Racjonalizacja działalności JST, zwiększenie samodzielności i elastyczności struktur organizacyjnych, usprawnienie organizowania zadań - brzmi całkiem nieźle. Gorzej jeśli przyjdzie do realizacji tego pomysłu, będzie się to łączyło ze zmniejszeniem ilości gmin i powiatów, zmniejszeniem liczby placówek realizujących zadania, i prawdopodobnie redukcją etatów. „Przyjęte rozwiązania umożliwią także łączenie różnych jednostek organizacyjnych pomocy społecznej oraz jednostek organizacyjnych jednostek samorządu terytorialnego powołanych do wykonywania zadań, określonych w ustawie o wspieraniu rodziny i systemie pieczy zastępczej, w danej jednostce samorządu terytorialnego w jedną jednostkę” - informuje PAP
W bardzo małej gminie, dotychczas zadania pomocy społecznej obsługuje przynajmniej trzech pracowników socjalnych. Jak będzie po tej samorządowej reformie MAC? Jeśli się 2-3 gminy połączą, może sie okazać że do obsługi tych zadań wystarczy mniejszy niż obecnie personel.
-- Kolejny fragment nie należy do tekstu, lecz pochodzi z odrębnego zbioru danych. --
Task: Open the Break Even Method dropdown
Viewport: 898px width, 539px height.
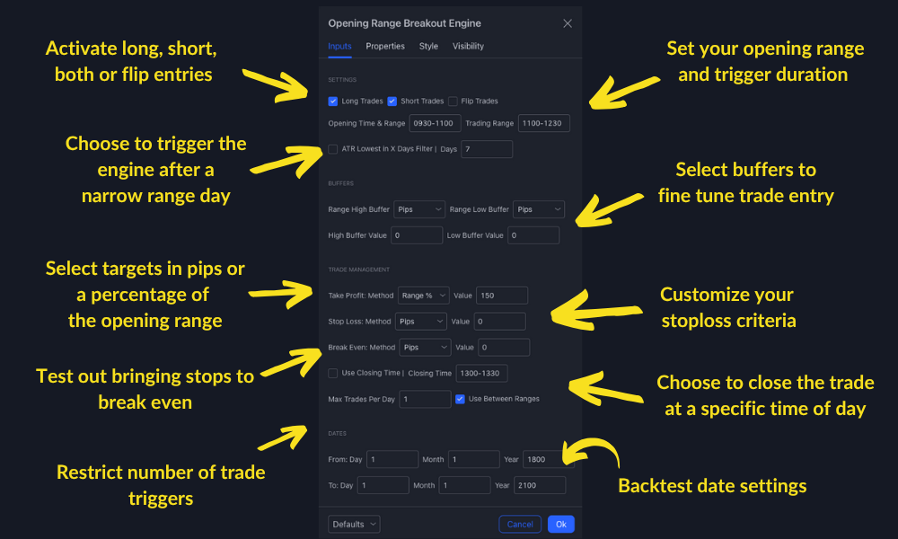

Prywatyzacja sektora pomocy społecznej, umowy śmieciowe, redukcje etatów...takie będą skutki reformy, które wprowadzą ustawy: MAiC i MPiPS. Znamy już treść projektu ustawy MAiC, niebawem poznamy treść projektu ustawy MPiPS o zmianie ustawy o pomocy społecznej,
Tu nie chodzi tylko o pomoc społeczną. Łączenie gmin to wspólne realizowanie zadań z różnych obszarów. Dla mnie osobiście nie wydaje się, aby wójt oddał władzę innemu wójtowi, czy burmistrzowi, a sam zadowolił się jakimś mniejszym stanowiskiem. Nikt tak chętnie nie będzie chciał oddać władzy na rzeczy większej gminy czy miasta.
Zapewne rząd na początek wprowadzi zachęty finansowe dla konsorcjów. I to wystarczy. Potem pieniążki znikną ale już będzie po ptakach. Trzeba zaoszczędzić na biednych gminach bo Raduś nie będzie miał na prywatne kolacje.